The opinion of the court was delivered by: James Robertson United States District Judge
Plaintiff pro se Duane Olson is incarcerated at the Federal Correctional Institution in Miami, Florida, serving a 27 year sentence for violations of the Controlled Substances Act, 21 U.S.C. §§ 846 and 841. In his complaint, he asks this court to address alleged constitutional infirmities in the phrase "any person" found in 21 U.S.C. § 841; this he describes as a "federal question" under 28 U.S.C. §§ 1331 and 1343(a)(3). Complaint at 2. Plaintiff argues that, under its common interpretation, the scope of the statute exceeds Congress's power to legislate under the Commerce Clause and is unconstitutionally broad. Id. at 4. He seeks declaratory judgment against the United States under 28 U.S.C. § 2201. Id. at 2. After careful consideration of the record in this case, I find that this court lacks jurisdiction over Mr. Olson's claims, and that the government's motion to dismiss should therefore be granted. The reasons for this ruling are explained below.

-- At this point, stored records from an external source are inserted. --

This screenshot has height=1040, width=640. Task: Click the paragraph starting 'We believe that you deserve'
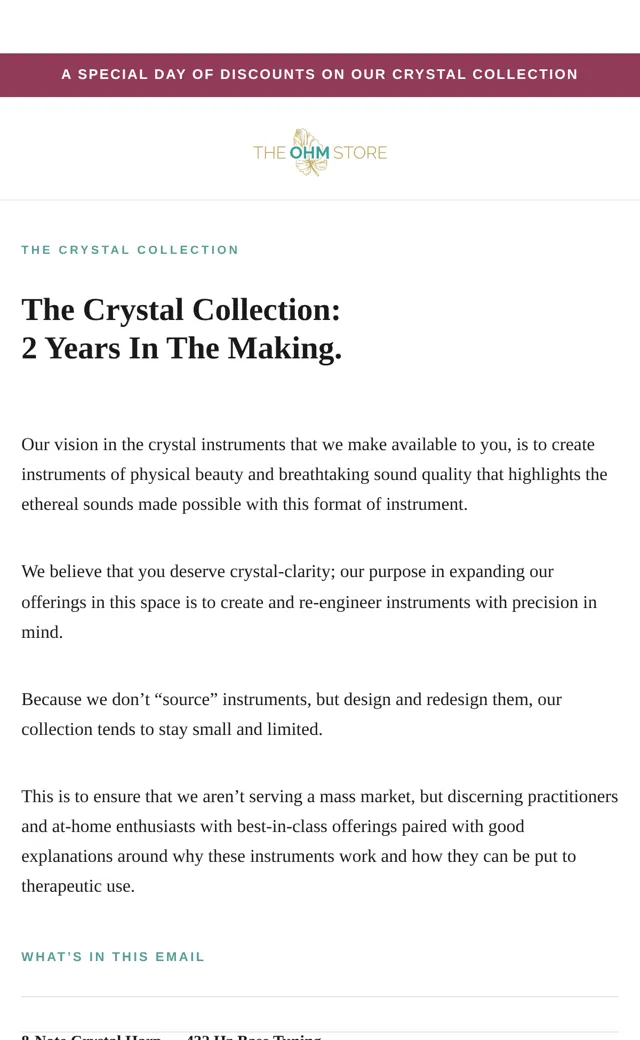tap(309, 602)
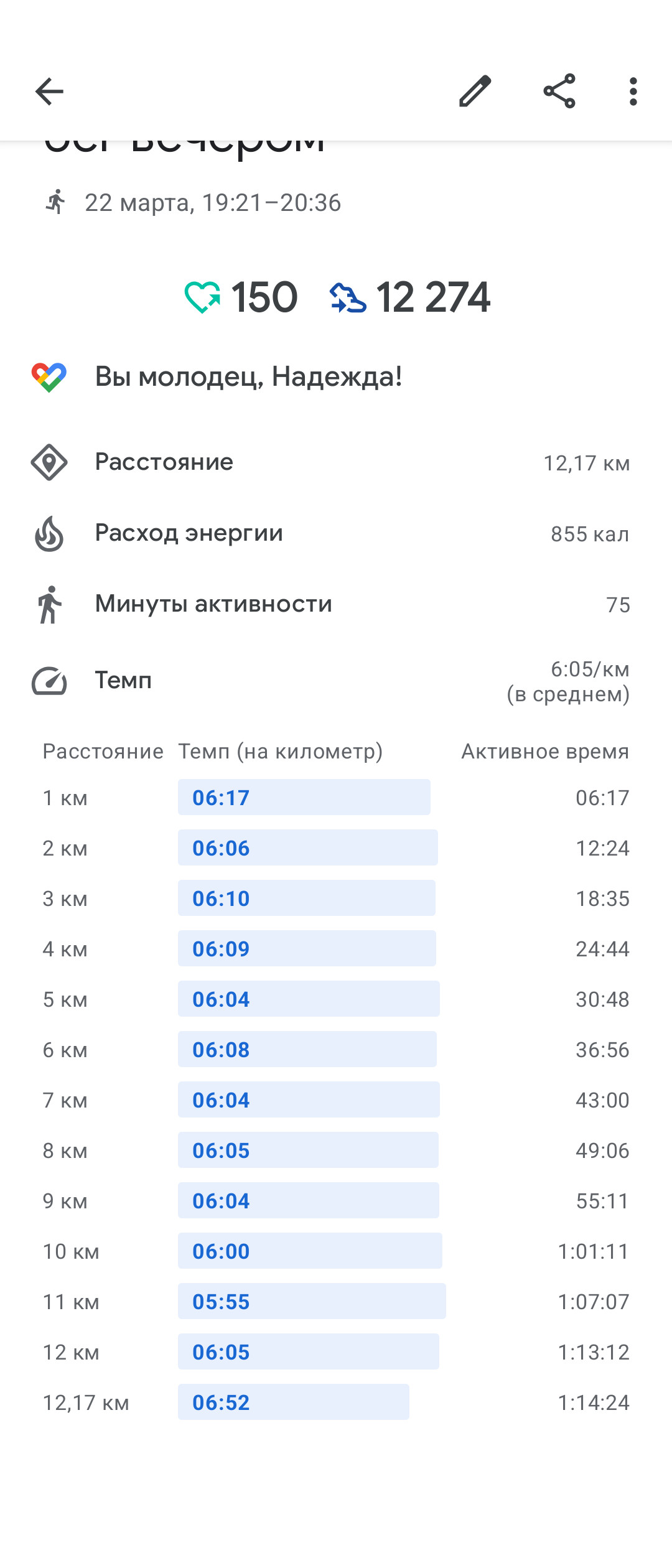Image resolution: width=672 pixels, height=1568 pixels.
Task: Tap the back arrow icon
Action: [49, 92]
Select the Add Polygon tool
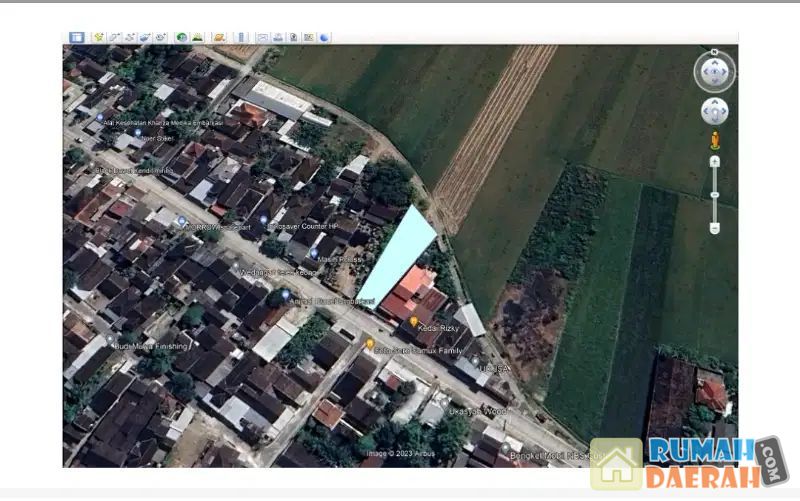The height and width of the screenshot is (501, 800). pos(115,37)
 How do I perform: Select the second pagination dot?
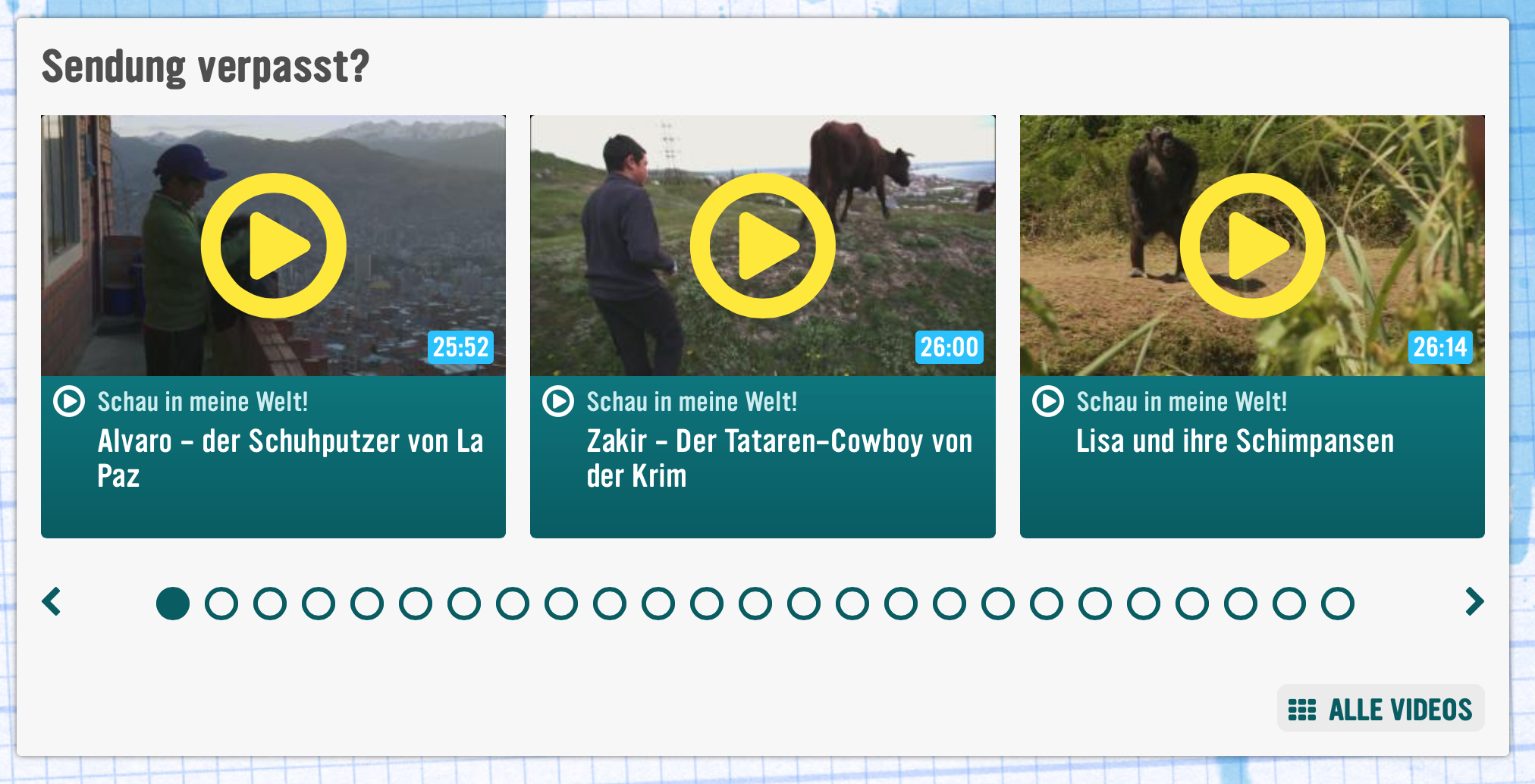click(x=221, y=604)
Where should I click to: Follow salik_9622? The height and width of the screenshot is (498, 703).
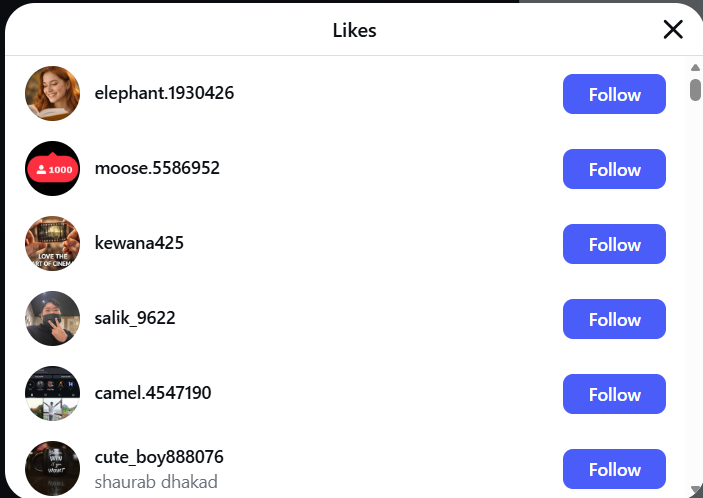pyautogui.click(x=614, y=319)
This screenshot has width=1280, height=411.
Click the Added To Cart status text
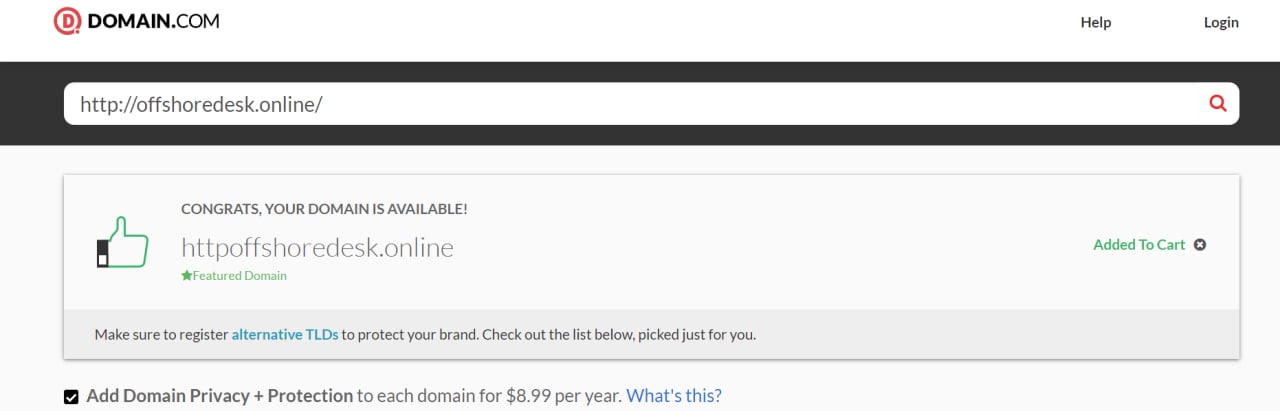[x=1139, y=244]
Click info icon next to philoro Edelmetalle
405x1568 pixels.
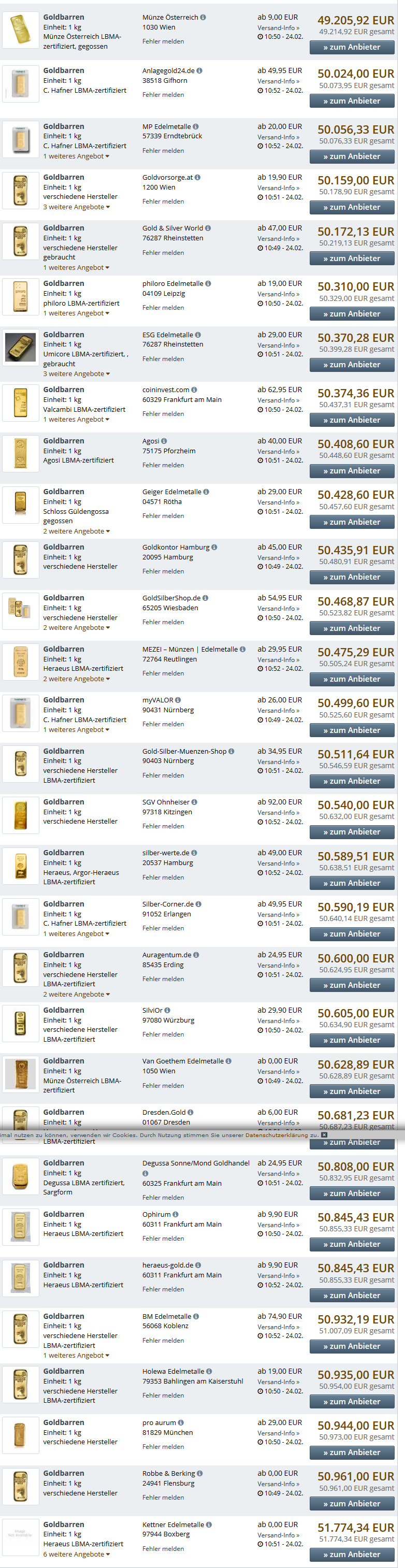[x=208, y=284]
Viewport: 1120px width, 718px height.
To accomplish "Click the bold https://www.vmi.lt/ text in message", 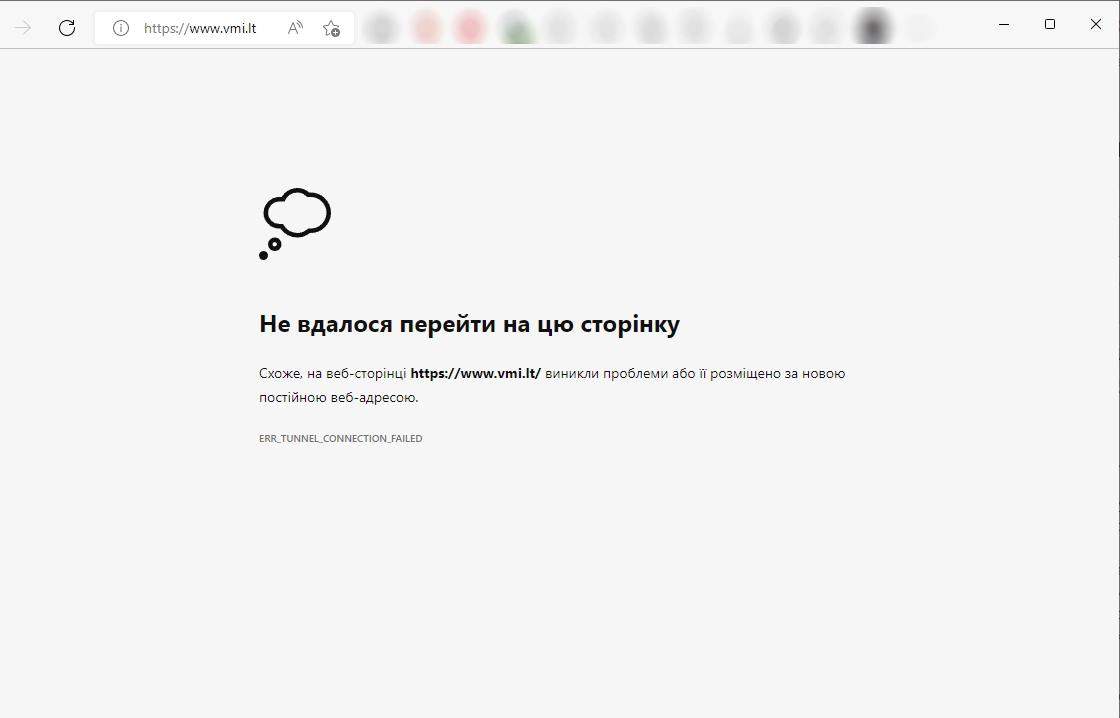I will coord(476,373).
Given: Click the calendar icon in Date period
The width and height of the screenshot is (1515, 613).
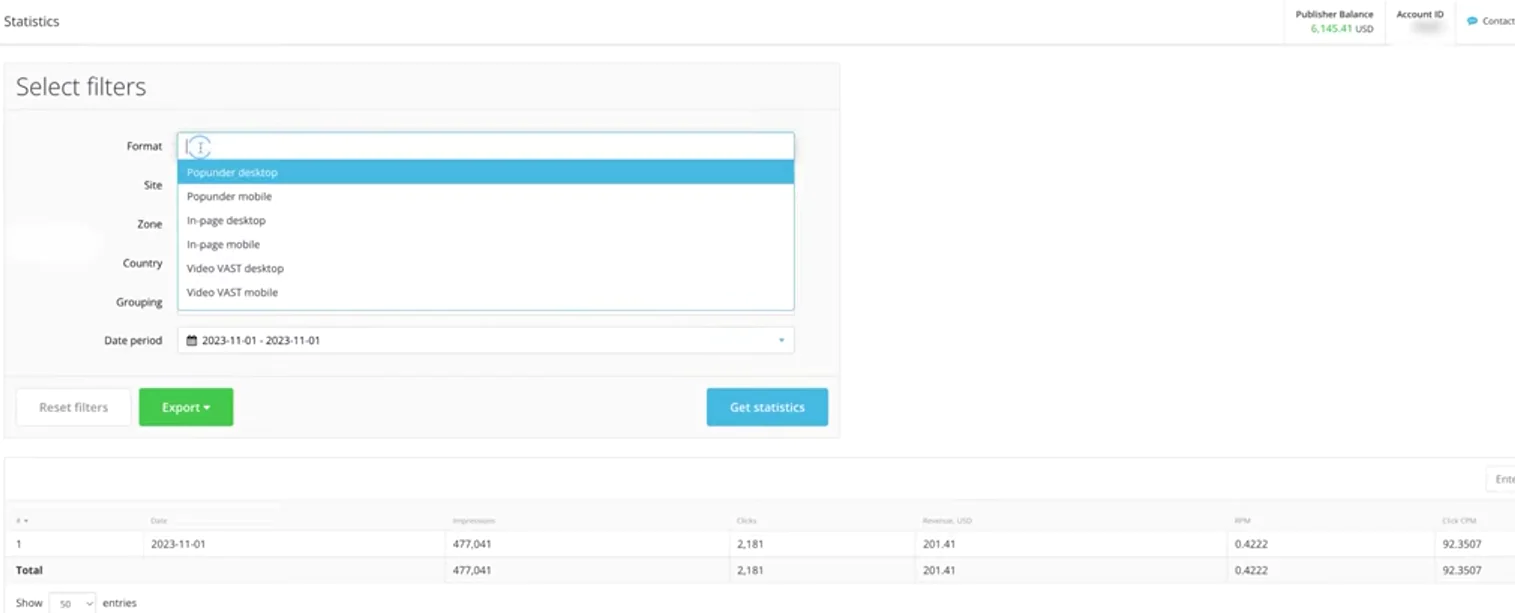Looking at the screenshot, I should click(x=192, y=341).
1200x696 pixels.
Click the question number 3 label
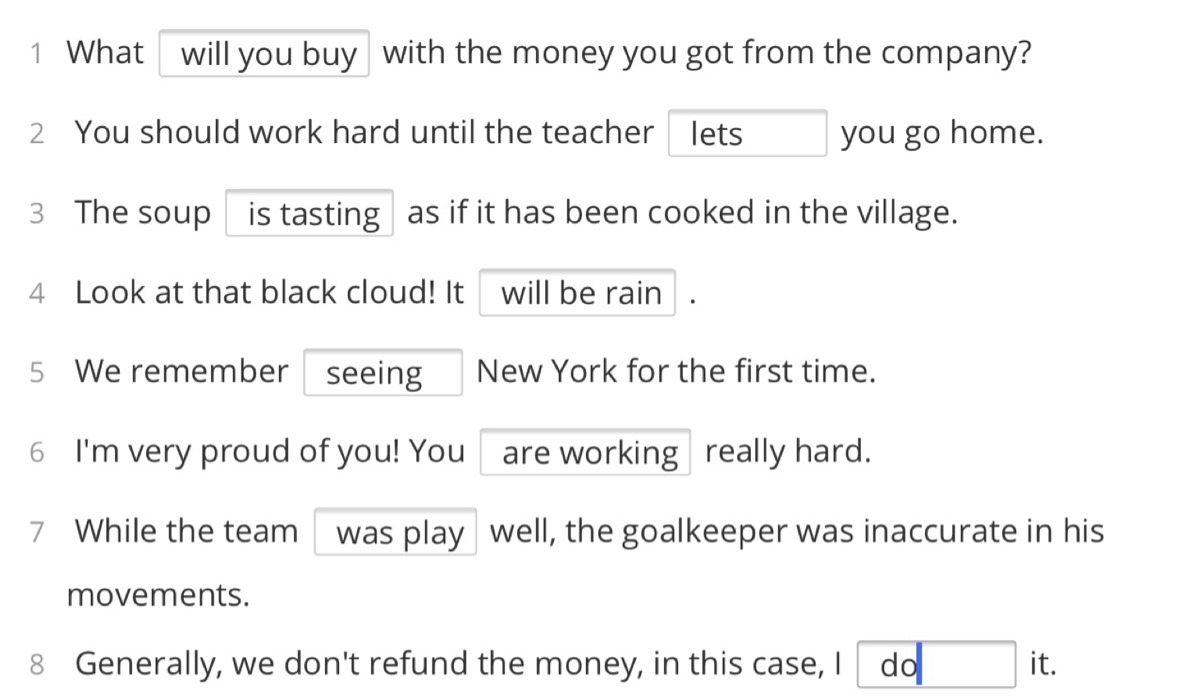coord(37,213)
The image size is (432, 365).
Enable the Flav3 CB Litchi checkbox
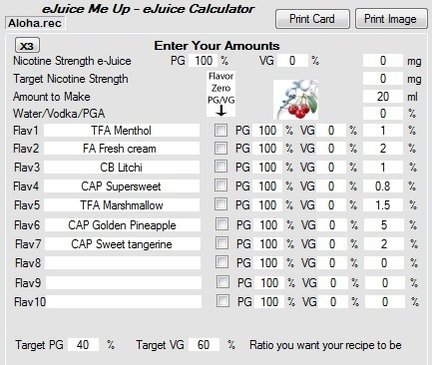(221, 166)
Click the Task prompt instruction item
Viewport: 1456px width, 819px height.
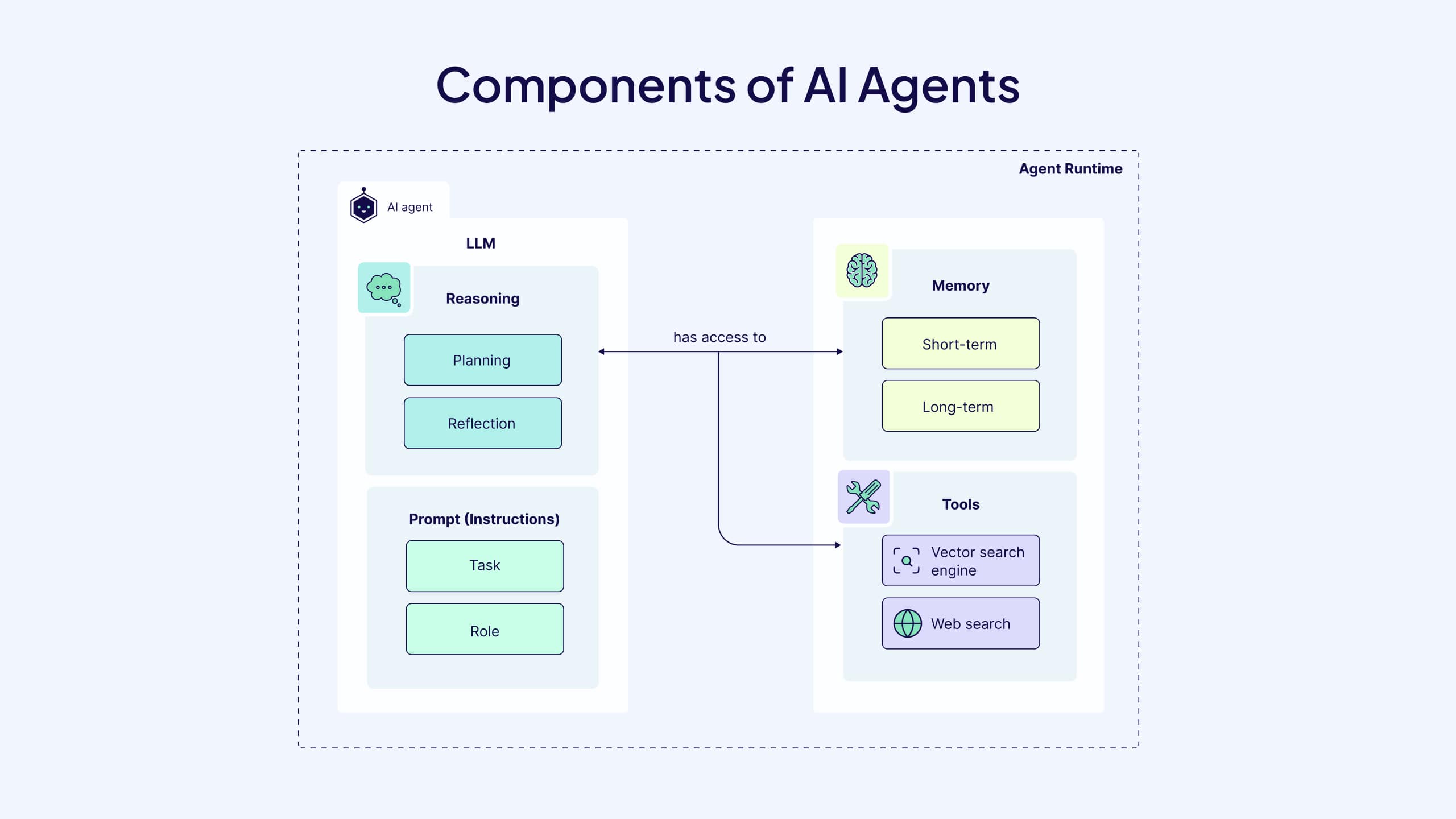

Federal district courts are courts of limited jurisdiction and "possess only that power authorized by Constitution and statute." Kokkonen v. Guardian Life Ins. Co. of Am., 511 U.S. 375, 377 (1994); see also Sheldon v. Sill, 49 U.S. 441, 449 (1850) ("Courts created by statute can have no jurisdiction but such as the statute confers."). Mr. Olson, frustrated with the government's focus on jurisdictional issues and anxious for a legal opinion addressing the merits of his arguments, passionately insists that it is my duty to interpret the Constitution, and so it is -- but only in a case that is properly within my jurisdiction, and that presents a constitutional claim upon which relief can be granted.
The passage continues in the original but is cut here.